Tabii insaflı kimi yetkililer de var, DEDAŞ yetkilileri de var; bunlar halkın elektriğini açtıkları için maalesef sürgün edildiler.
Şirketler "hizmet" adı altında fahiş fiyatlarla halkın karşısına çıkarken bir yandan da "Elektrik üretimini artırıyoruz." adı altında aslında bölgede bir ekolojik kıyım gerçekleştiriliyor. Özellikle sınır hattında olmak üzere birçok yerde barajlar ve HES'ler yapıldı ve bu yolla doğaya dönülmez tahribatlar yapılmış oldu.

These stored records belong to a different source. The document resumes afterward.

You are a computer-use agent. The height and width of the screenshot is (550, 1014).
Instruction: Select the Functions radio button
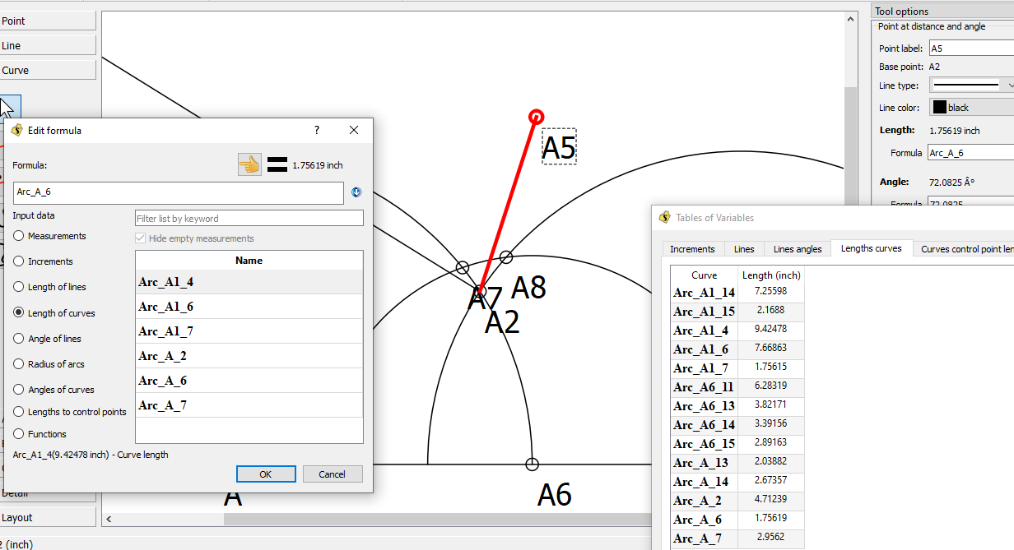point(19,434)
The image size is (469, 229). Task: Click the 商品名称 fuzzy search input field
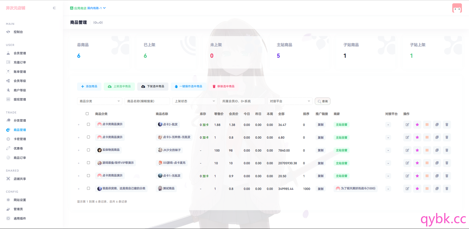pos(147,101)
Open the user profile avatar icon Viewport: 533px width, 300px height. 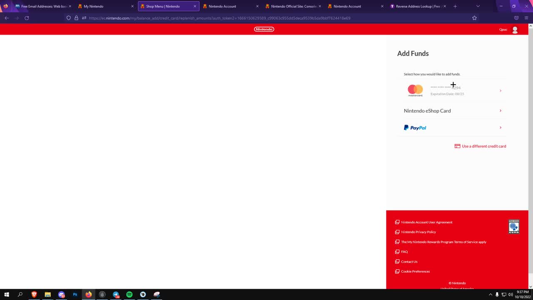(x=515, y=30)
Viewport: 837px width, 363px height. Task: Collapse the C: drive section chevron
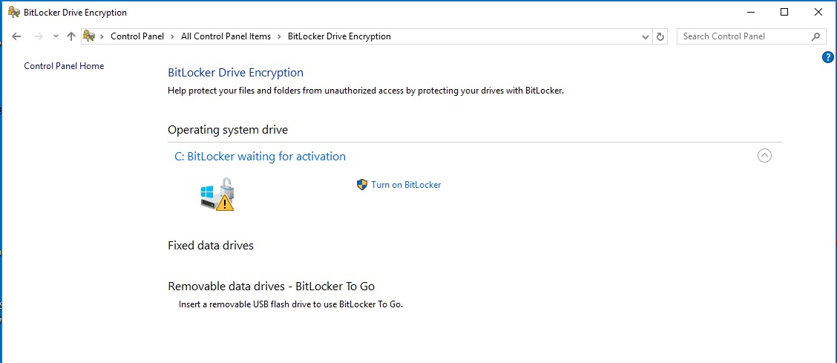click(x=764, y=156)
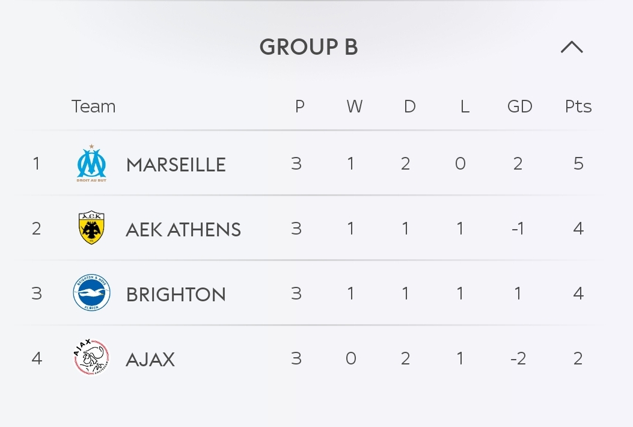Select the Brighton & Hove Albion logo
The image size is (633, 427).
(x=91, y=292)
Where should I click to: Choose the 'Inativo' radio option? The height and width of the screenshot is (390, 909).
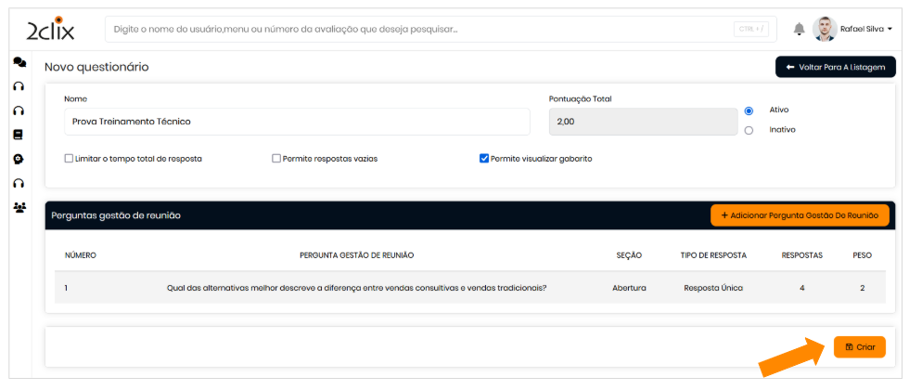click(x=749, y=130)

Tabii bu yapılan barajların bir amacı da askerî amaç ve resmî belgelere de, raporlara da yansımış, 2007 yılında yapılan faaliyet raporlarında, 2007 yılında yatırım programında etüt proje kapsamında sınır güvenliği sebebiyle alınan...
BAŞKAN CEVDET YILMAZ - Süreniz dolmuştur.
Teşekkür ediyorum.
SEMRA GÜZEL (Diyarbakır) - Ama siz araya girdiğiniz için sürem doldu, yoksa biraz daha sürem var aslında.
BAŞKAN CEVDET YILMAZ - Süreniz ayrı, siz devam ettiniz, durmadınız ki, kesinti olmadı.
SEMRA GÜZEL (Diyarbakır) - 11 adet baraj...
BAŞKAN CEVDET YILMAZ - Son cümlenizi alalım lütfen.
SEMRA GÜZEL (Diyarbakır) - O zaman ben son cümlemi söyleyeyim: Aslında bu elektrik şirketleri... Bölgede uygulanan güvenlik politikalarıyla beraber, aslında bölge halkı mağdur edilmiş oluyor, ekonomisi yok ediliyor, tarihi yok ediliyor, doğası katlediliyor ve maalesef ki bütün bu politikaların içerisinde Bakanlığınızın da rolü var.